Previously, I raised the question: “If you were IT and walked into a company with no monitoring or logging, what would your priorities be?” If I were in this situation, I would ask myself three questions: “What should I be monitoring,” “How should I prioritize the alerts of each monitored item,” and “What items should I consider critical?” I’d first start by answering the question “What should I be monitoring.” In addition to security events (which are outside the scope of this discussion,) I would begin monitoring of the pertinent items in the following order:
- Host-level availability
- Service-level availability
- Service-level performance (response times/timeouts etc)
- Host-level health/performance/resources (CPU, memory, and disk usage)
Once I have a plan to begin monitoring all of the neccessary items, I would then tackle the question “How should I prioritize the alerts of each monitored item.” I would do so using the list below as a guide. This list is by no means law. In fact, priority should be determined on a per-case basis depending on your or your organization’s needs and not some cookie-cutter list.
- Network infrastructure (core routers, switches)
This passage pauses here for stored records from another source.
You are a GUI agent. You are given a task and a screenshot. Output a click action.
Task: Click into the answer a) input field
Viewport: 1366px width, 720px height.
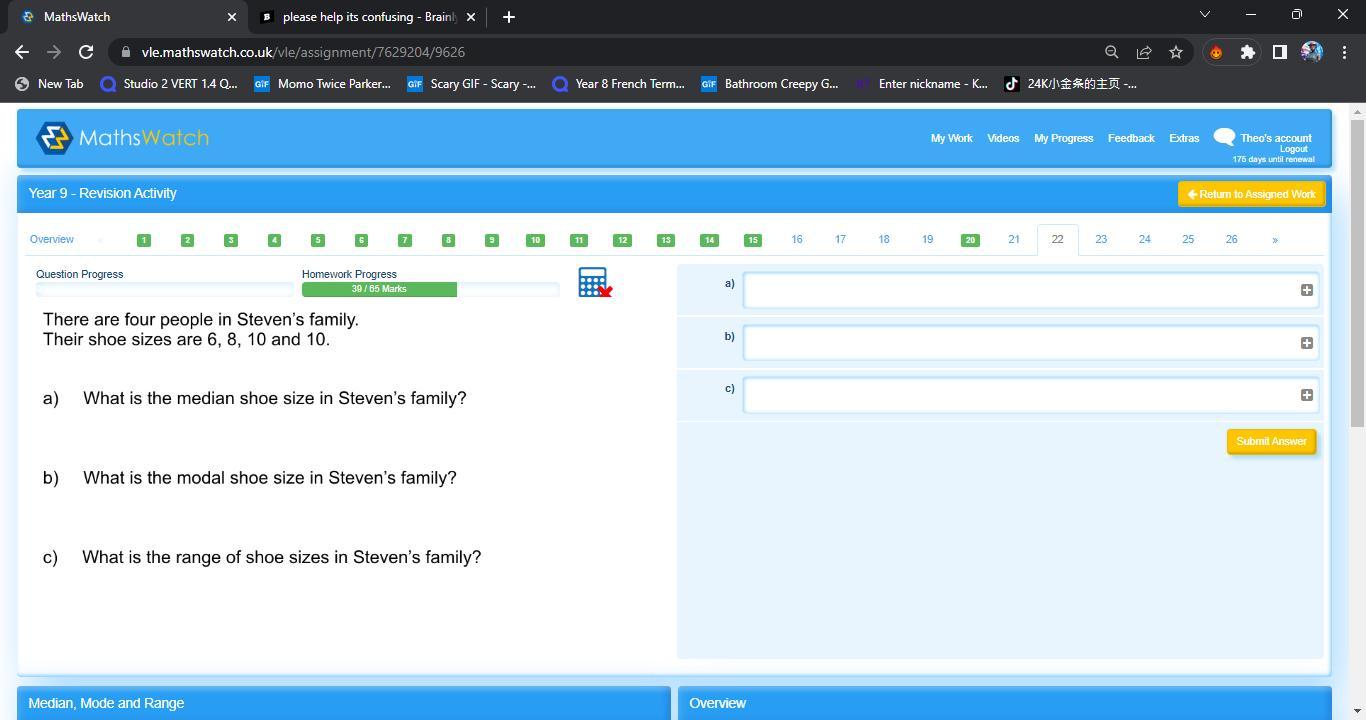(x=1020, y=290)

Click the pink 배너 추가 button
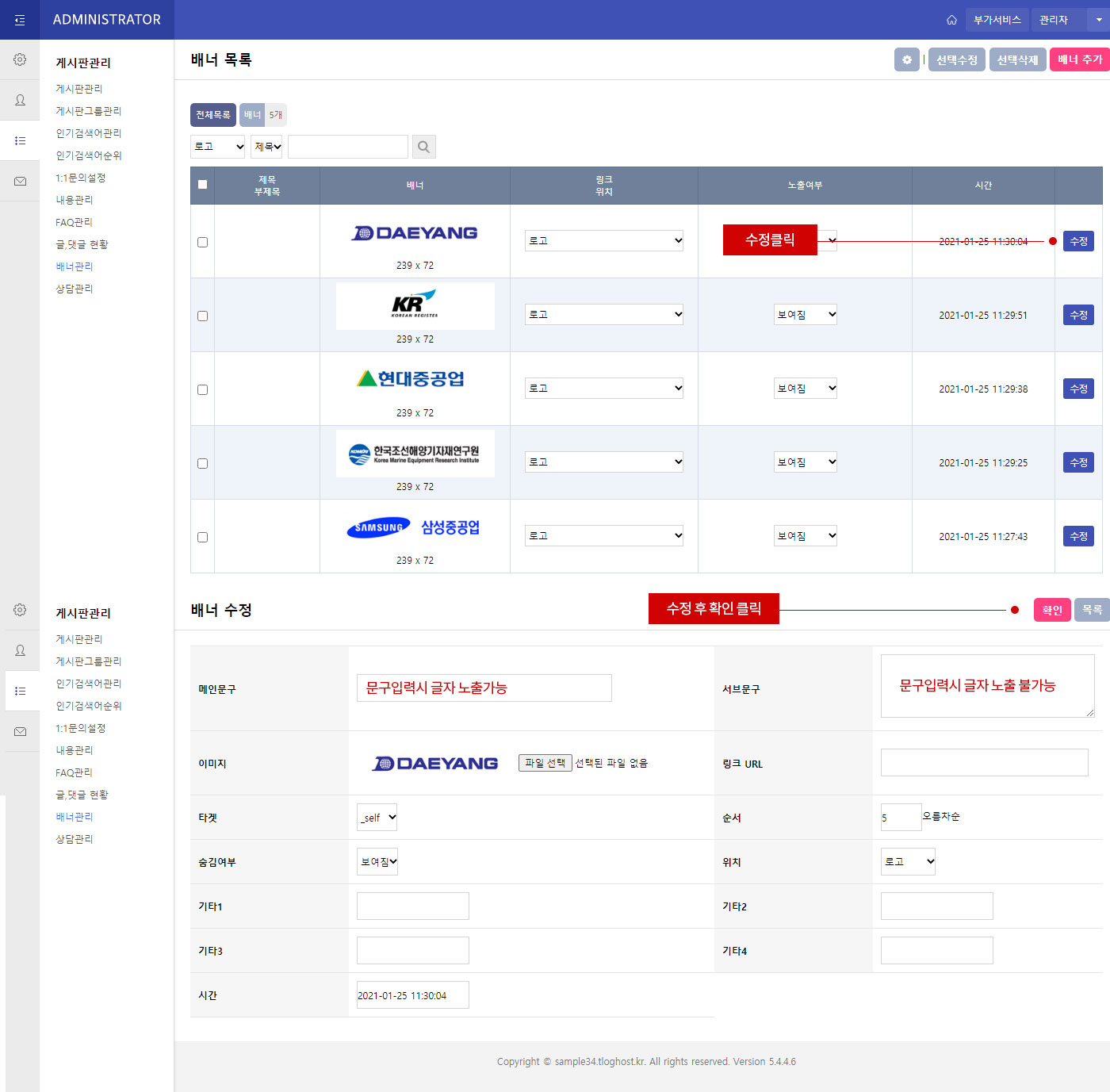point(1079,59)
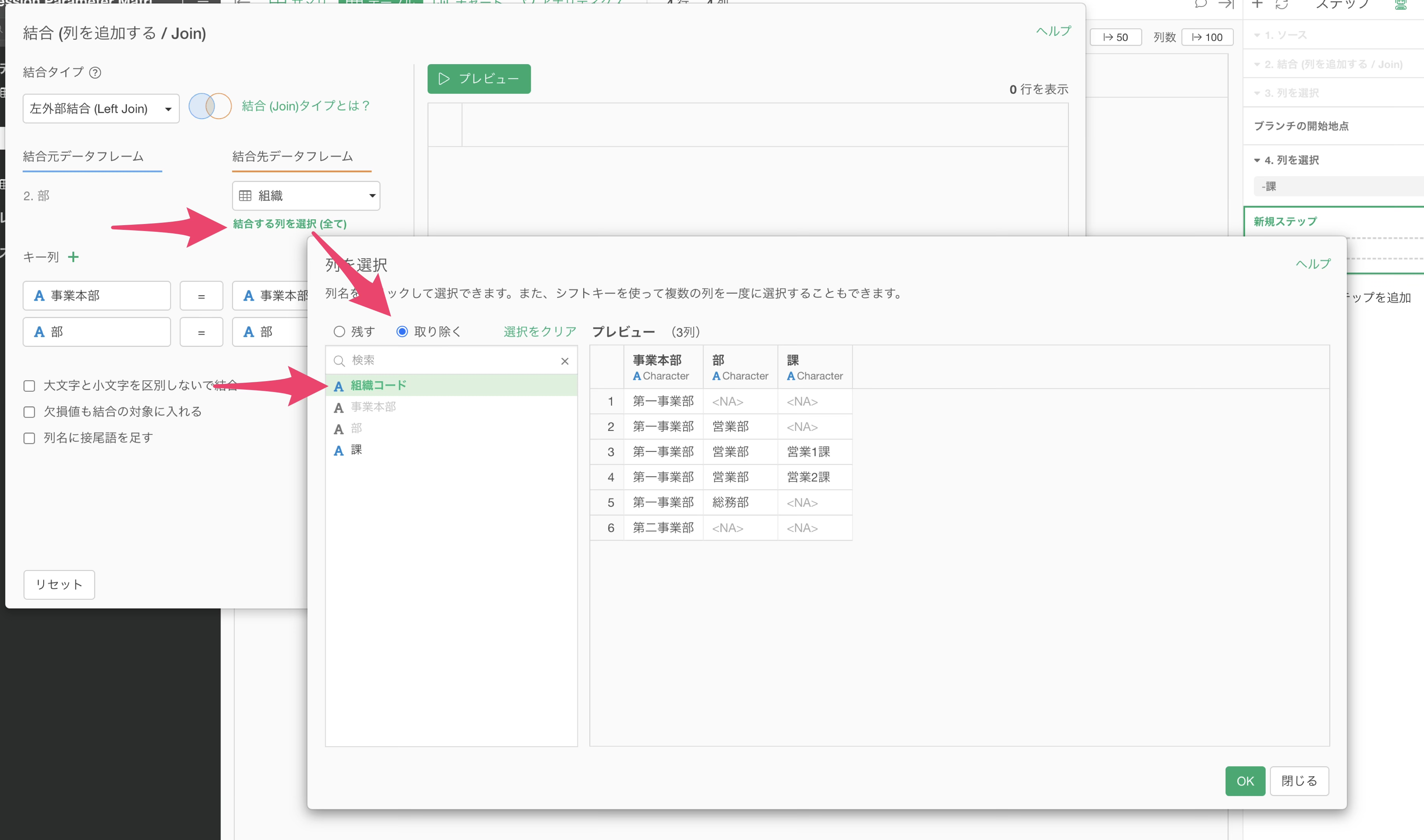Select the 課 column in the list
The width and height of the screenshot is (1424, 840).
click(356, 450)
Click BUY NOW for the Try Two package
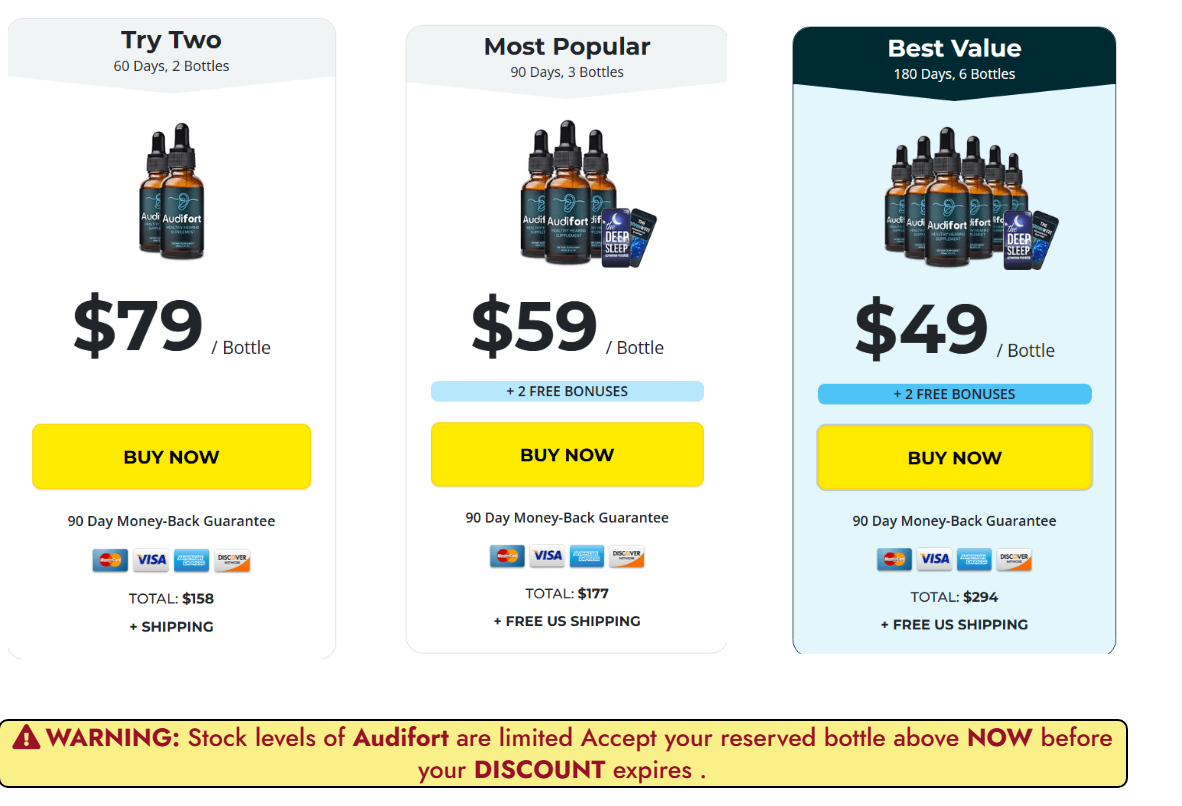Viewport: 1182px width, 806px height. pyautogui.click(x=171, y=456)
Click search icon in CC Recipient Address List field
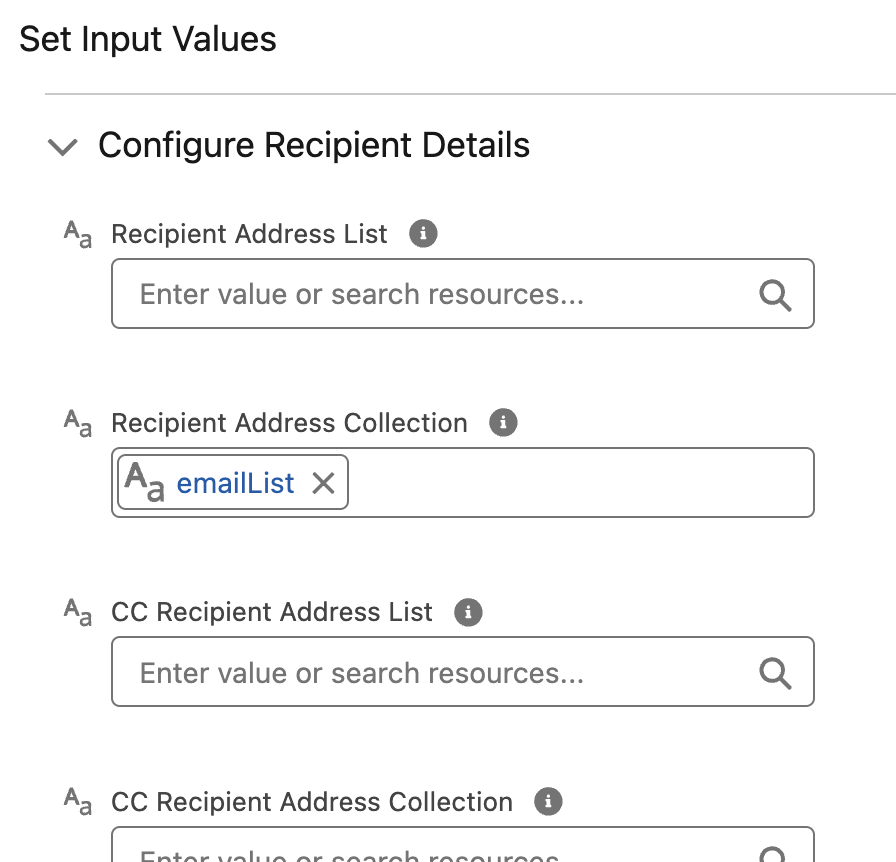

- Servers hosting critical services
- Critical services
- Maxed resources (low disk usage, heavy swap usage, etc)
- Everything else
The final question (which is arguably an extension of the previous question) that needs to be answered is “What items should I consider critical.” This too is based off of your or your organization’s needs, but I would use the following as starting point.
- Connectivity
- Infrastructure (DNS, LDAP, etc)
- Communications (Exchange/Email, etc)
- Forward-facing services
- Line of Business applications and services
- Anything else critical to the operation and sustainability of the organization
To sum it up, given the question “What would your priorities be if you walked into a company without any monitoring” I would approach the issue by asking myself and answering three questions. Those questions are “What should I be monitoring,” “How should I prioritize the alerts of each monitored item,” and “What items should I consider critical?” Once answered, it should be easy to develop a monitoring plan.